The 2.2-GW nuclear plant has operated near Avila Beach, California, since 1985. A judge in early November supported PG&E’s plan to retire the plant’s two Westinghouse-designed 4-loop pressurized-water reactors when their federal operating licenses expire in 2024 and 2025.

PG&E has said several factors entered into its decision to shutter the plant, which is the last operating nuclear facility in California. On its website, the utility says, “California’s energy landscape is changing dramatically. State policies that focus on renewables and energy efficiency, coupled with projected lower customer electricity demand in the future, will result in a significant reduction in the need for electricity produced by Diablo Canyon Power Plant past 2025.”
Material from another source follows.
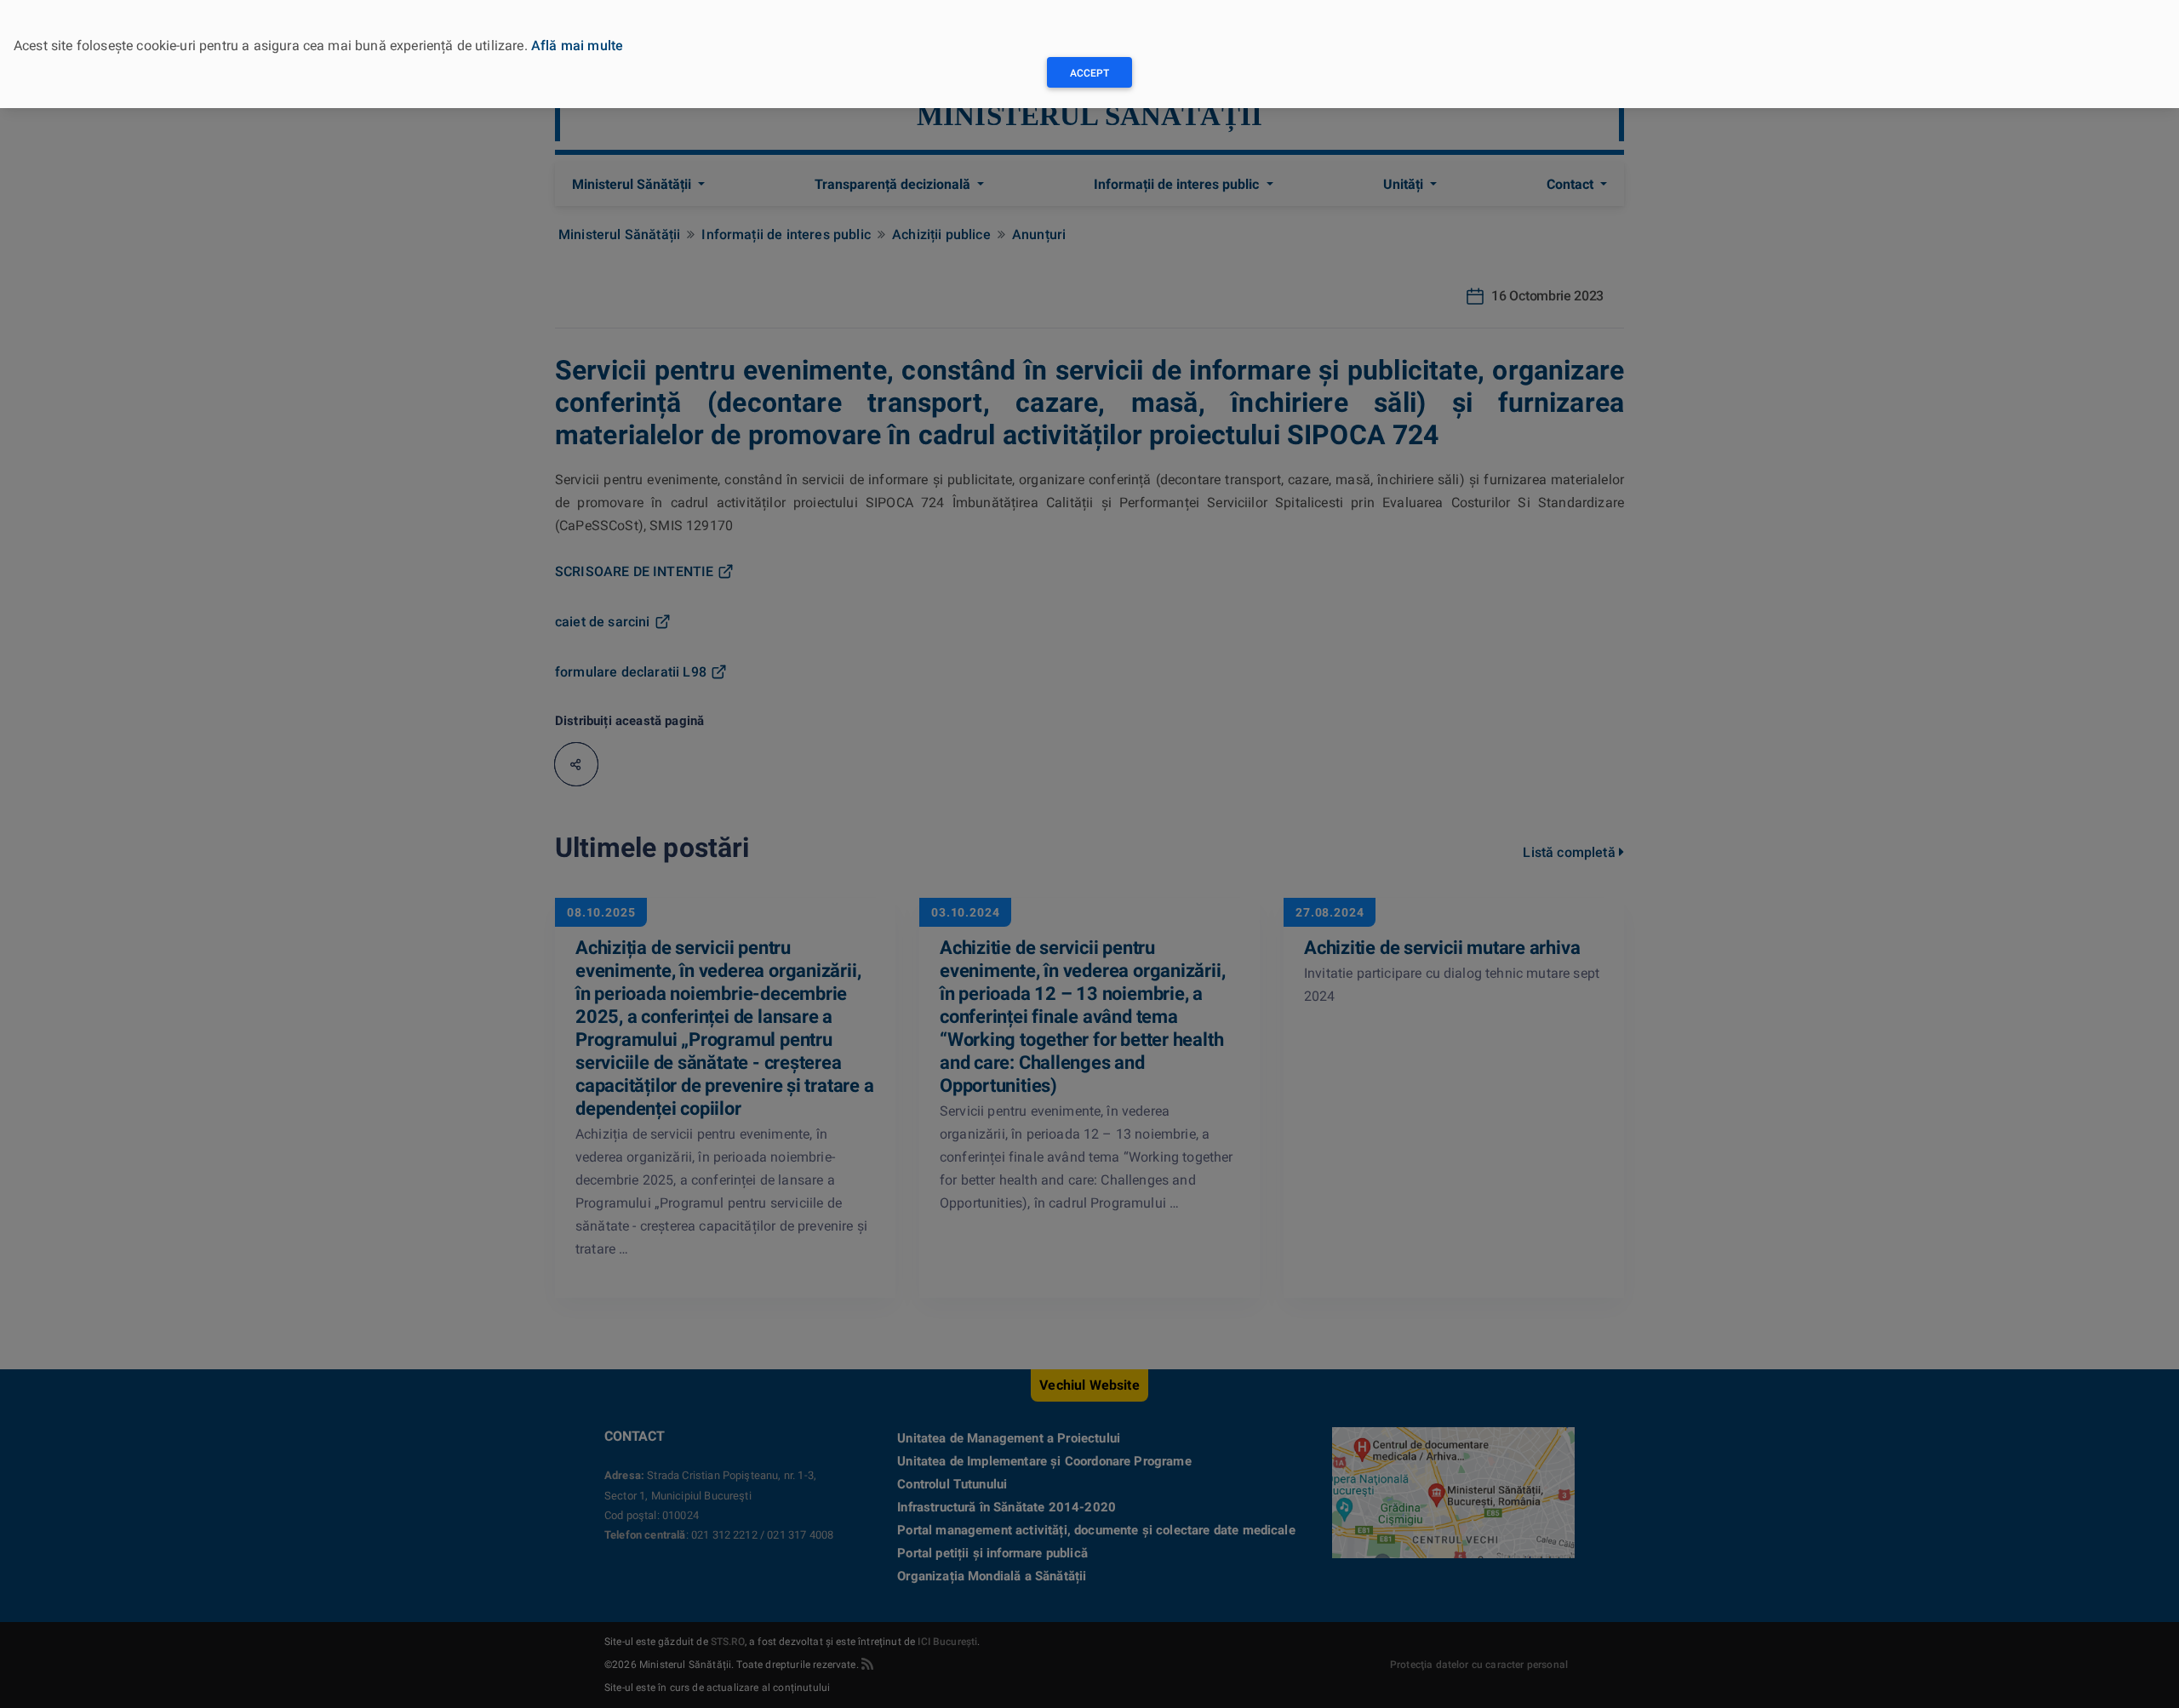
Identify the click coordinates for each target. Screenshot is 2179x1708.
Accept (1089, 73)
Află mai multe (577, 45)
Proponents of keeping the plant in operation argue it was built to last a century. Californians for Green Nuclear Power say nuclear power is more efficient than renewable sources, such as solar and wind, and contend that electricity costs for PG&E ratepayers will rise significantly if the plant closes. They also say safety concerns about the plant have been overstated.

The safety of the plant has been at the forefront of arguments against its continued operation, particularly after the Fukushima disaster in Japan in 2011. Diablo Canyon is located near two major faults—Hosgri and San Gregorio—and concerns about seismic activity in the region have been cited often by the plant’s opponents, most notably The Utility Reform Network (TURN), a San Francisco-based ratepayer advocacy group. PG&E in 2015 submitted documents to the federal Nuclear Regulatory Commission (NRC) that said the plant could safely withstand earthquakes, tsunamis, and flooding, of particular importance due to Diablo Canyon’s seaside location.
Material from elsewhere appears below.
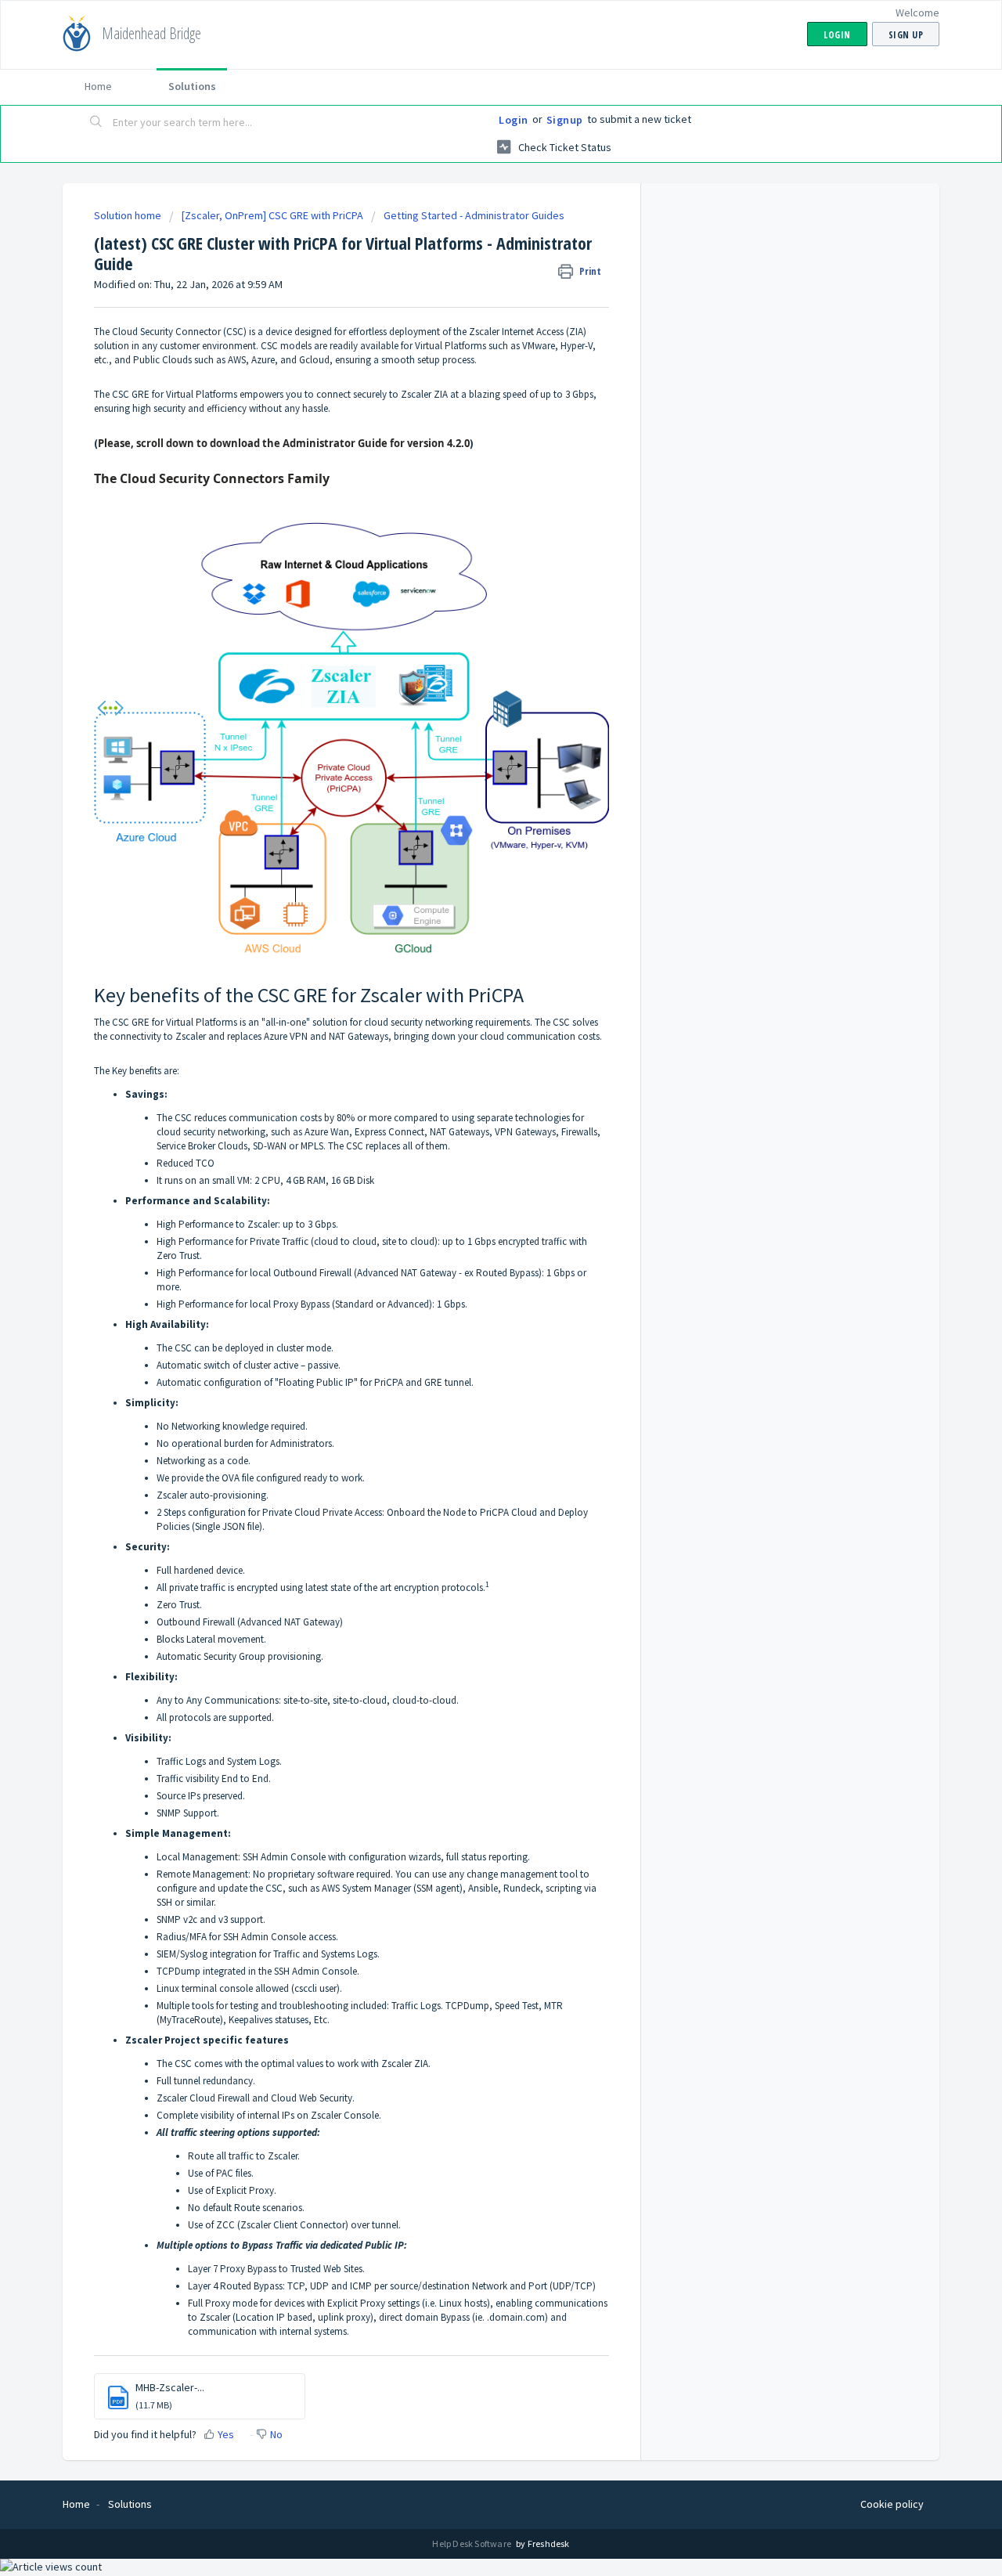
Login (513, 120)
TURN and others also note problems with another now-shuttered nuclear plant in Southern California, the San Onofre Nuclear Generating Station (SONGS), as evidence nuclear power is unsafe. San Onofre—taken offline in 2012—was permanently closed in 2013 due to a flawed design that resulted in leaking tubes in steam generators installed in 2010 and 2011 as part of upgrades at the plant. SONGS’s first unit—decommissioned in 1992—began operation in 1968; Units 2 and 3 came online in 1983 and 1984, respectively.
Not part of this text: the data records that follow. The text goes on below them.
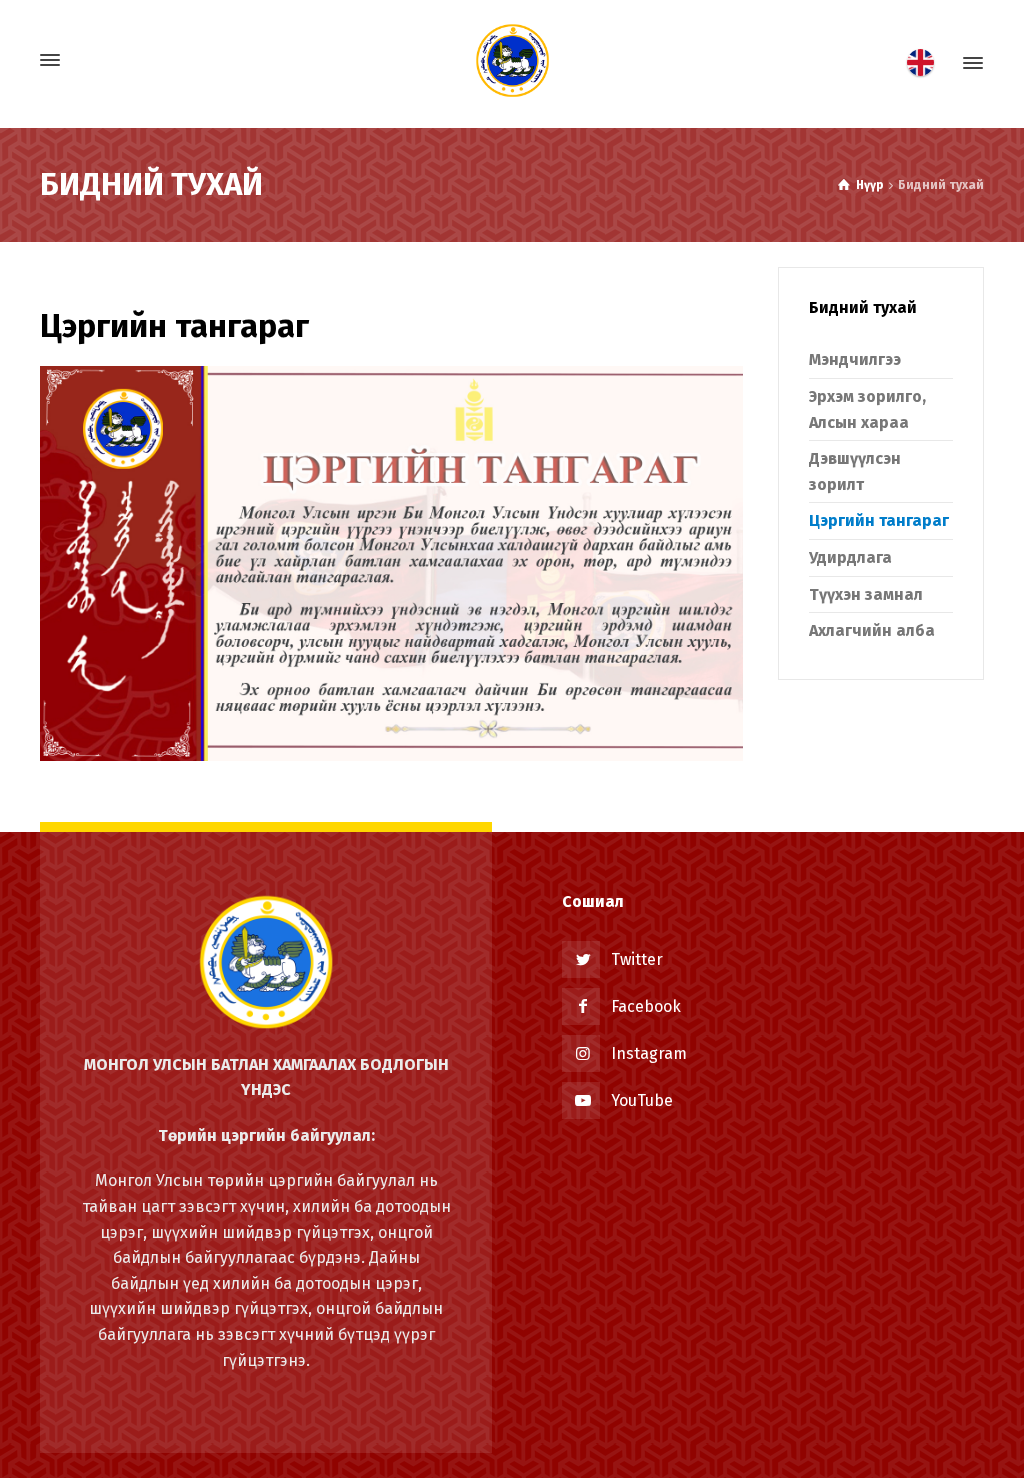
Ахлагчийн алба (872, 630)
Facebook (646, 1006)
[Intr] (512, 60)
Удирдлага (850, 557)
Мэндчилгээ (855, 359)
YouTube (642, 1100)
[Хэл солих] (926, 63)
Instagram (649, 1053)
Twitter (637, 959)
TURN earlier this year won a case it brought against PG&E; the group asked the CPUC not to allow the utility to pass along the costs of decommissioning Diablo Canyon to ratepayers. The CPUC in May rejected nearly $1.4 billion, or 91%, of PG&E’s proposed rate increase to pay for the decommissioning.

TURN has said that closing Diablo Canyon “in the mid-2020s gives plenty of time for the state to plan for replacement options.”

The Diablo Canyon closure would bring an end to nuclear power plants in California, but not nuclear power; part of Southern California continues to receive electricity from the 4-GW Palo Verde nuclear plant in Arizona, which is partly owned by Southern California Edison (SCE), the Los Angeles Department of Water and Power, and the Southern California Public Power Authority. Nuclear generation in California dates to the 1957 opening of PG&E’s Vallecitos plant, and the Santa Susana plant operated by SCE. Six nuclear plants have operated in the state at various times over the past 60 years.

The shuttering of Diablo Canyon would leave just one nuclear plant—the Columbia Generating Station near Richland, Washington, a POWER Top Plant in 2017—operating on the U.S. West Coast.